* [Material for the task]

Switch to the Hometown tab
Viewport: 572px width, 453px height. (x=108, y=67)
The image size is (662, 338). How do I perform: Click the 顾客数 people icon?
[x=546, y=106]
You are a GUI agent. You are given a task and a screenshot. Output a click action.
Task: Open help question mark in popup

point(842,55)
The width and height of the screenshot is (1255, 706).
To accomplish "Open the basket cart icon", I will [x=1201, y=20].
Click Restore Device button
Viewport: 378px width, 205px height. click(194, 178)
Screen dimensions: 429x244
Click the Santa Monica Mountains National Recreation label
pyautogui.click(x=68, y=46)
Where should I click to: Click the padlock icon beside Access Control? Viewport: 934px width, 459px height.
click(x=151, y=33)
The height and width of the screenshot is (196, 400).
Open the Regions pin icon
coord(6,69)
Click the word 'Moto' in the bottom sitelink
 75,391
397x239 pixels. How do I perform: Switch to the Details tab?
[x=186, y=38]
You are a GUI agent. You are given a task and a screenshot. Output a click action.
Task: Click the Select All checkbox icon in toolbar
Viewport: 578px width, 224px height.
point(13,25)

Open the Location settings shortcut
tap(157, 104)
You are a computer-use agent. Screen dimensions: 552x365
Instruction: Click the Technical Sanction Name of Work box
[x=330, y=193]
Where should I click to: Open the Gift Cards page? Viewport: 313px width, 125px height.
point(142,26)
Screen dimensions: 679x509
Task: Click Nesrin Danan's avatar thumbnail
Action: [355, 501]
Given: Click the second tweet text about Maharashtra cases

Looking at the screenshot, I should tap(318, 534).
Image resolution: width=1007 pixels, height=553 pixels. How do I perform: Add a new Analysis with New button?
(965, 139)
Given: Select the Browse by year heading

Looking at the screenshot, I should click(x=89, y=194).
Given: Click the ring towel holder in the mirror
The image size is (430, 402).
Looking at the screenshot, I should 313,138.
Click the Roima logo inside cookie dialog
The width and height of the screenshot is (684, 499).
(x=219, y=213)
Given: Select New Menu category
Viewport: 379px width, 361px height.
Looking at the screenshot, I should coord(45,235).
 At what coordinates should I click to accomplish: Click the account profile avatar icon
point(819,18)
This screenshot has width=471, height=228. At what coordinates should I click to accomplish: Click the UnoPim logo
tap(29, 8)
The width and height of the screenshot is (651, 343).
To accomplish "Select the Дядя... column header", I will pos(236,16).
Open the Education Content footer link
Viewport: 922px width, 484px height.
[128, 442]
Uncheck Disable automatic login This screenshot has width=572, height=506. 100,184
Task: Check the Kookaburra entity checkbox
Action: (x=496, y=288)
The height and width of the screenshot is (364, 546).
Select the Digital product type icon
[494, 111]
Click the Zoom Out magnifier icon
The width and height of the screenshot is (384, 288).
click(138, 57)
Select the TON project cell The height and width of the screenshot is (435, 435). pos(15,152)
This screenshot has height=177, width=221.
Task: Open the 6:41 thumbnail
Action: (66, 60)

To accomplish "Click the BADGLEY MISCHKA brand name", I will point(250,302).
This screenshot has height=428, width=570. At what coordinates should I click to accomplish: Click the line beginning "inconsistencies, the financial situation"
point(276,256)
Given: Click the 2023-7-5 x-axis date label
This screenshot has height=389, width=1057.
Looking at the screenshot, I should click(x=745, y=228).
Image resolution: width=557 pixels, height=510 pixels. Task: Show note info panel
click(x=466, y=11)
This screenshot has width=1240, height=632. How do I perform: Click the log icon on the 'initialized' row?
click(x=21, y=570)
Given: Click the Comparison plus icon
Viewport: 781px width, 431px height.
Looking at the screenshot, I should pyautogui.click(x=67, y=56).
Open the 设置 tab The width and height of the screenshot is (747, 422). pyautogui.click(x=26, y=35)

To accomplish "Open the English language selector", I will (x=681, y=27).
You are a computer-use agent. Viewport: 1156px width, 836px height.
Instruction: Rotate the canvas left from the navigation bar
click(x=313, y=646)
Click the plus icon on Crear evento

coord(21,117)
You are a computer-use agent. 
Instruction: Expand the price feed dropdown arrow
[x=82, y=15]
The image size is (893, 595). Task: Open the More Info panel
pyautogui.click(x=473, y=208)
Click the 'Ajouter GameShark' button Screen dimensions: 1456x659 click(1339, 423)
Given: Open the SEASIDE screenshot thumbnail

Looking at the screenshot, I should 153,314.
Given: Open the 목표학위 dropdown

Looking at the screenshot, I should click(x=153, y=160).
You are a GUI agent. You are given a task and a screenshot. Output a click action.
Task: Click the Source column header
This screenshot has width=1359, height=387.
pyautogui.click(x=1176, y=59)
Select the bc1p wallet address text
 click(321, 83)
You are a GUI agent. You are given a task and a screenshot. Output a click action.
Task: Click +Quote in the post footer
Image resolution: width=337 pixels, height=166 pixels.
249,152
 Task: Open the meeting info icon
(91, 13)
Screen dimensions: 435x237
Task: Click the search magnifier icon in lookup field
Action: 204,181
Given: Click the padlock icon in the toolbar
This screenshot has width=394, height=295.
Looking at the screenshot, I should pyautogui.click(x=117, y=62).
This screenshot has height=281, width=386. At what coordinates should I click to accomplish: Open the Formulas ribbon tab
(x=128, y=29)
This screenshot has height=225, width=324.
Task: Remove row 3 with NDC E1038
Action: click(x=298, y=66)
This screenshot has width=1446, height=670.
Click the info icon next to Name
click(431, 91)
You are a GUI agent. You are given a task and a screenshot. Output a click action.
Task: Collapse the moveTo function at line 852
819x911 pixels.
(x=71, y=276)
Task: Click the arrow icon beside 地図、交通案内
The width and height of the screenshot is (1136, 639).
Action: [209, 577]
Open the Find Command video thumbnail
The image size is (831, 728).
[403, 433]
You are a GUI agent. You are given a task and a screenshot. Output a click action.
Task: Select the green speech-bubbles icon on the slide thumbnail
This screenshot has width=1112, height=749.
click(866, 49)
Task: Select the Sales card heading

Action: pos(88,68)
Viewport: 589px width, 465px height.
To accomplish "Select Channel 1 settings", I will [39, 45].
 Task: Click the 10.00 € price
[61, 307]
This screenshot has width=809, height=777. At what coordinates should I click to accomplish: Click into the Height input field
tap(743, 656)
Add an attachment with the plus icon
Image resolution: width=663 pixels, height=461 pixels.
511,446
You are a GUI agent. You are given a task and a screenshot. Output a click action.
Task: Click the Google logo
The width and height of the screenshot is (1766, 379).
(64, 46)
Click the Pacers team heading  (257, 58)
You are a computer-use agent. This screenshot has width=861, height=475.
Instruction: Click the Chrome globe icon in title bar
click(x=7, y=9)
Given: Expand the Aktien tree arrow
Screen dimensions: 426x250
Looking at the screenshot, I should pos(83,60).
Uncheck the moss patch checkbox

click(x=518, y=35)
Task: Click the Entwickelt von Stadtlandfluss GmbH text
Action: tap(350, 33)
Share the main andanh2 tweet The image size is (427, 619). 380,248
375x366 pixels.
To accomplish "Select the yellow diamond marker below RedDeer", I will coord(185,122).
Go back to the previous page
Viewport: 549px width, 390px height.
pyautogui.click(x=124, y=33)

* [About this task] Reproduce every record in full, keeping each one exactly as it reads.

* [Result below]
Switch to the Hometown tab
Viewport: 572px width, 453px height. (x=108, y=67)
The image size is (662, 338). How do I perform: Click the 顾客数 people icon?
[x=546, y=106]
You are a GUI agent. You are given a task and a screenshot. Output a click action.
Task: Open help question mark in popup

point(842,55)
The width and height of the screenshot is (1255, 706).
To accomplish "Open the basket cart icon", I will [x=1201, y=20].
Click Restore Device button
Viewport: 378px width, 205px height. click(194, 178)
Screen dimensions: 429x244
Click the Santa Monica Mountains National Recreation label
pyautogui.click(x=68, y=46)
Where should I click to: Click the padlock icon beside Access Control? Viewport: 934px width, 459px height.
click(x=151, y=33)
The height and width of the screenshot is (196, 400).
Open the Regions pin icon
coord(6,69)
Click the word 'Moto' in the bottom sitelink
 75,391
397x239 pixels. How do I perform: Switch to the Details tab?
[x=186, y=38]
You are a GUI agent. You are given a task and a screenshot. Output a click action.
Task: Click the Select All checkbox icon in toolbar
Viewport: 578px width, 224px height.
point(13,25)

Open the Location settings shortcut
tap(157, 104)
You are a computer-use agent. Screen dimensions: 552x365
Instruction: Click the Technical Sanction Name of Work box
[x=330, y=193]
Where should I click to: Open the Gift Cards page? Viewport: 313px width, 125px height.
point(142,26)
Screen dimensions: 679x509
Task: Click Nesrin Danan's avatar thumbnail
Action: [355, 501]
Given: Click the second tweet text about Maharashtra cases

Looking at the screenshot, I should tap(318, 534).
Image resolution: width=1007 pixels, height=553 pixels. How do I perform: Add a new Analysis with New button?
(965, 139)
Given: Select the Browse by year heading

Looking at the screenshot, I should click(x=89, y=194).
Given: Click the ring towel holder in the mirror
The image size is (430, 402).
Looking at the screenshot, I should 313,138.
Click the Roima logo inside cookie dialog
The width and height of the screenshot is (684, 499).
(x=219, y=213)
Given: Select New Menu category
Viewport: 379px width, 361px height.
Looking at the screenshot, I should coord(45,235).
 At what coordinates should I click to accomplish: Click the account profile avatar icon
point(819,18)
This screenshot has width=471, height=228. At what coordinates should I click to accomplish: Click the UnoPim logo
tap(29, 8)
The width and height of the screenshot is (651, 343).
To accomplish "Select the Дядя... column header", I will pos(236,16).
Open the Education Content footer link
Viewport: 922px width, 484px height.
[128, 442]
Uncheck Disable automatic login This screenshot has width=572, height=506. 100,184
Task: Check the Kookaburra entity checkbox
Action: (x=496, y=288)
The height and width of the screenshot is (364, 546).
Select the Digital product type icon
[494, 111]
Click the Zoom Out magnifier icon
The width and height of the screenshot is (384, 288).
click(138, 57)
Select the TON project cell The height and width of the screenshot is (435, 435). pos(15,152)
This screenshot has height=177, width=221.
Task: Open the 6:41 thumbnail
Action: (66, 60)

To accomplish "Click the BADGLEY MISCHKA brand name", I will point(250,302).
This screenshot has height=428, width=570. At what coordinates should I click to accomplish: Click the line beginning "inconsistencies, the financial situation"
point(276,256)
Given: Click the 2023-7-5 x-axis date label
This screenshot has height=389, width=1057.
Looking at the screenshot, I should click(x=745, y=228).
Image resolution: width=557 pixels, height=510 pixels. Task: Show note info panel
click(x=466, y=11)
This screenshot has width=1240, height=632. How do I perform: Click the log icon on the 'initialized' row?
click(x=21, y=570)
Given: Click the Comparison plus icon
Viewport: 781px width, 431px height.
Looking at the screenshot, I should pyautogui.click(x=67, y=56).
Open the 设置 tab The width and height of the screenshot is (747, 422). pyautogui.click(x=26, y=35)

To accomplish "Open the English language selector", I will (x=681, y=27).
You are a computer-use agent. Viewport: 1156px width, 836px height.
Instruction: Rotate the canvas left from the navigation bar
click(x=313, y=646)
Click the plus icon on Crear evento

coord(21,117)
You are a computer-use agent. 
Instruction: Expand the price feed dropdown arrow
[x=82, y=15]
The image size is (893, 595). Task: Open the More Info panel
pyautogui.click(x=473, y=208)
Click the 'Ajouter GameShark' button Screen dimensions: 1456x659 click(1339, 423)
Given: Open the SEASIDE screenshot thumbnail

Looking at the screenshot, I should 153,314.
Given: Open the 목표학위 dropdown

Looking at the screenshot, I should click(x=153, y=160).
You are a GUI agent. You are given a task and a screenshot. Output a click action.
Task: Click the Source column header
This screenshot has width=1359, height=387.
pyautogui.click(x=1176, y=59)
Select the bc1p wallet address text
 click(321, 83)
You are a GUI agent. You are given a task and a screenshot. Output a click action.
Task: Click +Quote in the post footer
Image resolution: width=337 pixels, height=166 pixels.
249,152
 Task: Open the meeting info icon
(91, 13)
Screen dimensions: 435x237
Task: Click the search magnifier icon in lookup field
Action: 204,181
Given: Click the padlock icon in the toolbar
This screenshot has width=394, height=295.
Looking at the screenshot, I should pyautogui.click(x=117, y=62).
This screenshot has height=281, width=386. At what coordinates should I click to accomplish: Open the Formulas ribbon tab
(x=128, y=29)
This screenshot has height=225, width=324.
Task: Remove row 3 with NDC E1038
Action: click(x=298, y=66)
This screenshot has width=1446, height=670.
Click the info icon next to Name
click(431, 91)
You are a GUI agent. You are given a task and a screenshot. Output a click action.
Task: Collapse the moveTo function at line 852
819x911 pixels.
(x=71, y=276)
Task: Click the arrow icon beside 地図、交通案内
The width and height of the screenshot is (1136, 639).
Action: [209, 577]
Open the Find Command video thumbnail
The image size is (831, 728).
[403, 433]
You are a GUI agent. You are given a task and a screenshot. Output a click action.
Task: Select the green speech-bubbles icon on the slide thumbnail
This screenshot has width=1112, height=749.
click(866, 49)
Task: Select the Sales card heading

Action: pos(88,68)
Viewport: 589px width, 465px height.
To accomplish "Select Channel 1 settings", I will [39, 45].
 Task: Click the 10.00 € price
[61, 307]
This screenshot has width=809, height=777. At what coordinates should I click to accomplish: Click into the Height input field
tap(743, 656)
Add an attachment with the plus icon
Image resolution: width=663 pixels, height=461 pixels.
511,446
You are a GUI agent. You are given a task and a screenshot. Output a click action.
Task: Click the Google logo
The width and height of the screenshot is (1766, 379).
(64, 46)
Click the Pacers team heading  (257, 58)
You are a computer-use agent. This screenshot has width=861, height=475.
Instruction: Click the Chrome globe icon in title bar
click(x=7, y=9)
Given: Expand the Aktien tree arrow
Screen dimensions: 426x250
Looking at the screenshot, I should pos(83,60).
Uncheck the moss patch checkbox

click(x=518, y=35)
Task: Click the Entwickelt von Stadtlandfluss GmbH text
Action: tap(350, 33)
Share the main andanh2 tweet The image size is (427, 619). 380,248
375x366 pixels.
To accomplish "Select the yellow diamond marker below RedDeer", I will coord(185,122).
Go back to the previous page
Viewport: 549px width, 390px height.
pyautogui.click(x=124, y=33)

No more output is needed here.